Si è visto che dio è un prodotto mentale, , dato che è la ragione stessa ad essere l'unica origine della sua esistenza (Cartesio ne ammette l’esistenza solo a partire dall’idea innata che è in noi). È un dio che si limita ad illuminare il filosofo interiormente [17], aiutandolo a distinguere le idee indubitabili, della cui verità è il garante finale. È un dio che dopo la creazione resta lontano dal mondo e inavvicinabile dall’uomo, un’entità quasi evanescente:le nozioni di finalità e di provvidenza non trovano posto nel sistema cartesiano. Dio diventa un’ipotesi di cui si può fare a meno, come dirà Laplace. 

Al dio evanescente corrisponde un soggetto uomo altrettanto elusivo: il soggetto, elemento attivo di ogni rappresentazione è solo pensiero in atto, con una consistenza limitata all'atto stesso; l'io del Cogito è una pura trasparenza [18]. 

Cornelio Fabro (1911 – 1995) ha svelato il nichilismo soggiacente il pensiero cartesiano: “un Cogito che non pensa niente, che non si riferisce a niente, che non è presenza di niente, ma che è la messa fra parentesi e lo svuotamento radicale attivo dell’intero spazio dello spirito, è la morte o almeno la catalessi dello spirito da cui nulla può cominciare né seguire” [19]. 

La teologia, che fonda le sue conoscenze sulla testimonianza autorevole e credibile che Dio dà di sé - direttamente o tramite i profeti - non è una strada percorribile dal sapere razionalista. 

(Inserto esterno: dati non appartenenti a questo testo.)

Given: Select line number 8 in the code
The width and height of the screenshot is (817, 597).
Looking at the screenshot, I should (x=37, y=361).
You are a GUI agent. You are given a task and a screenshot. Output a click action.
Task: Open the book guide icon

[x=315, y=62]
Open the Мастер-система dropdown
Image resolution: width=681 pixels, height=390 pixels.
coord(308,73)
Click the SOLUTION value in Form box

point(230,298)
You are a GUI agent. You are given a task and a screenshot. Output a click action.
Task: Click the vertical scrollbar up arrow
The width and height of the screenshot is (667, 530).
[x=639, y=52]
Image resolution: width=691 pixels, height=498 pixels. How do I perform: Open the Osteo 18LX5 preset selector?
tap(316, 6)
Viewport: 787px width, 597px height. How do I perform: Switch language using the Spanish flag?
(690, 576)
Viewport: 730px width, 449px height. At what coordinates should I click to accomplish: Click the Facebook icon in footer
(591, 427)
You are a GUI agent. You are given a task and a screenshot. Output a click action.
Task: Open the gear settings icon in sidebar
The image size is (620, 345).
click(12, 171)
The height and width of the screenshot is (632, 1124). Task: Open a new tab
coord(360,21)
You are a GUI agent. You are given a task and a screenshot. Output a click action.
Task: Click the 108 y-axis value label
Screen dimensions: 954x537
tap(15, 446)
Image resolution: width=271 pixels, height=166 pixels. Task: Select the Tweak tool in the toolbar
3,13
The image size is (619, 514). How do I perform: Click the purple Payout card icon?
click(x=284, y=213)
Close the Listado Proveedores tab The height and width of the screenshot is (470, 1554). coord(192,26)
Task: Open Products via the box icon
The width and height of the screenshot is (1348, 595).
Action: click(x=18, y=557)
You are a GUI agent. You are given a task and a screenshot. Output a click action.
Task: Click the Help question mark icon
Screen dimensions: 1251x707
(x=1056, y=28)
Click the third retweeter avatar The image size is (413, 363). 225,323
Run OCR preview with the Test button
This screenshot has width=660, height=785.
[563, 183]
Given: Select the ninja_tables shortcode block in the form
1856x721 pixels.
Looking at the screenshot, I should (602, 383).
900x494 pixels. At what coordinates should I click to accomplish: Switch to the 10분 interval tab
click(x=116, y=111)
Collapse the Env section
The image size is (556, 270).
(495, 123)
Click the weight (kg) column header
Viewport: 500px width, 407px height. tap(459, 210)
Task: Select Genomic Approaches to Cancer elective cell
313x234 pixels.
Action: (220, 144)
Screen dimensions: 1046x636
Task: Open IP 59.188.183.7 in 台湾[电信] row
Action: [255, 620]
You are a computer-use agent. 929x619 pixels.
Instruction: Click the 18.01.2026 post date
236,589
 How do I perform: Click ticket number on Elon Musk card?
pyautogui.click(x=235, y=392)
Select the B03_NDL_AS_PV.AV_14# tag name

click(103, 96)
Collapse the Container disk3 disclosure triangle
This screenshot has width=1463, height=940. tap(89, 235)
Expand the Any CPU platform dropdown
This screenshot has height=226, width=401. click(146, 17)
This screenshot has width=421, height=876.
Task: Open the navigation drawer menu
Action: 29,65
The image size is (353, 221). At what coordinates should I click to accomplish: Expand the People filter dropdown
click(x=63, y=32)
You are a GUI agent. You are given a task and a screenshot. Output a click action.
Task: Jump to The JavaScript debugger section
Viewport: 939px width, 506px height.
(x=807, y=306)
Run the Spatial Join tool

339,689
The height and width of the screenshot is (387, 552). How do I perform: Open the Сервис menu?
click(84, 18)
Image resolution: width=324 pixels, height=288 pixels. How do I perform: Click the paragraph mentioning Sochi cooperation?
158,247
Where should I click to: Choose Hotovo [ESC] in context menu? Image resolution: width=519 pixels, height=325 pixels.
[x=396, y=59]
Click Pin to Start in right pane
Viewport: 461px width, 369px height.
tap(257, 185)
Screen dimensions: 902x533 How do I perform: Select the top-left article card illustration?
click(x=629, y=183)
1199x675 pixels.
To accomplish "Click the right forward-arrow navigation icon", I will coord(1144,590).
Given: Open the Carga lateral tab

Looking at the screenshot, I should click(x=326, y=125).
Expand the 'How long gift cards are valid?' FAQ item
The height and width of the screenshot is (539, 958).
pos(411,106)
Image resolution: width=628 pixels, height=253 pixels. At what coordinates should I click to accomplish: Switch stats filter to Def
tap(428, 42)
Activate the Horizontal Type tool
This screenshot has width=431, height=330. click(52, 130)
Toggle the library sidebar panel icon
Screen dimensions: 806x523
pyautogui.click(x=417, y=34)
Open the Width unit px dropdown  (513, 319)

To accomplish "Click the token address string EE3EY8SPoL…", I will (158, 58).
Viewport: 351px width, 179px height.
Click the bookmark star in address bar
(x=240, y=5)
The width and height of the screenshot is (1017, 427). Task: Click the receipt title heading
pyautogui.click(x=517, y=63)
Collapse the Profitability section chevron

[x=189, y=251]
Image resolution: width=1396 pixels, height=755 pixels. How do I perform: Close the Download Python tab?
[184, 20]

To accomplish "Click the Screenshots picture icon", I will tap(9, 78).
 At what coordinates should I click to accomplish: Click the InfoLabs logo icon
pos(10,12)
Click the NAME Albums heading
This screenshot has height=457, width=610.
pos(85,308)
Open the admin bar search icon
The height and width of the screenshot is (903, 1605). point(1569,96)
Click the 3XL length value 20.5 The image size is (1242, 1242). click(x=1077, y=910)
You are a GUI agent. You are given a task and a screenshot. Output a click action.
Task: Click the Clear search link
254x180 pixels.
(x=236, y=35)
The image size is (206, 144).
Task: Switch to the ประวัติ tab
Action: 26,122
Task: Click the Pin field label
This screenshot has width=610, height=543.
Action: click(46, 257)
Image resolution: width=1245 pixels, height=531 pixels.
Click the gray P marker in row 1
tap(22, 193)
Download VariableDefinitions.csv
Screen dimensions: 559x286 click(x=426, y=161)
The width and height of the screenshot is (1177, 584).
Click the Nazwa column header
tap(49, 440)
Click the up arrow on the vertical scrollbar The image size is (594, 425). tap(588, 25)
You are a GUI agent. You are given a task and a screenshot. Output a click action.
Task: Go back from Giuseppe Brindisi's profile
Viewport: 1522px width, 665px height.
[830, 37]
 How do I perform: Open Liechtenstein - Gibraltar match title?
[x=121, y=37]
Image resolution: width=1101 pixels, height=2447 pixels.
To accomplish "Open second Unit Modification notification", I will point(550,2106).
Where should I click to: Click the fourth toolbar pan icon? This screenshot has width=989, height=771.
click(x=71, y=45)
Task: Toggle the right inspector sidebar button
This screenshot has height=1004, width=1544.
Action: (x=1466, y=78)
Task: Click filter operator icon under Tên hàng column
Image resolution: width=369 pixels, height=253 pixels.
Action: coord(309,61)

Le leggi morali devono essere riscritte in termini razionali. Nell’attesa Descartes propone una morale provvisoria, che è un misto di saggezza (moderazione, autocorrezione) e conformismo [20]. 

Si vede come la ragione cartesiana abbia i tratti dell’onnipotenza. L’Io, emancipato dal mistero che lo trascende e da ogni dipendenza eteronoma, ha la facoltà di costruire il proprio mondo, di cui è l’inizio e il fine [21].
Un nuovo capitolo della storia umana si apre: l’atto di pensiero, scacciando l’angoscia del non senso e l’abisso del nulla, dà inizio ex nihilo ad una nuova ed incorporea creazione.
prende l’abbrivio una scuola intellettualistica che, solleticando la volontà di potenza dei filosofi, legittima le più astruse costruzioni teoretiche.
Capograssi afferma che "la vera rivoluzione è qui e non nelle rivoluzioni politiche che poi 

seguirono. Da questo sovvertimento di tutto il reale nasce tutta la squilibrata epoca moderna e le sue rivoluzioni e le sue distruzioni" [22]. 

Come tutti i filosofi che prescindono dalla Rivelazione, Descartes non tiene in alcun conto che la natura umana e la stessa creazione sono corrotte in seguito al peccato originale: è questa la realtà con cui si scontrano i sogni degli utopisti trasformandoli negli incubi delle rivoluzioni. 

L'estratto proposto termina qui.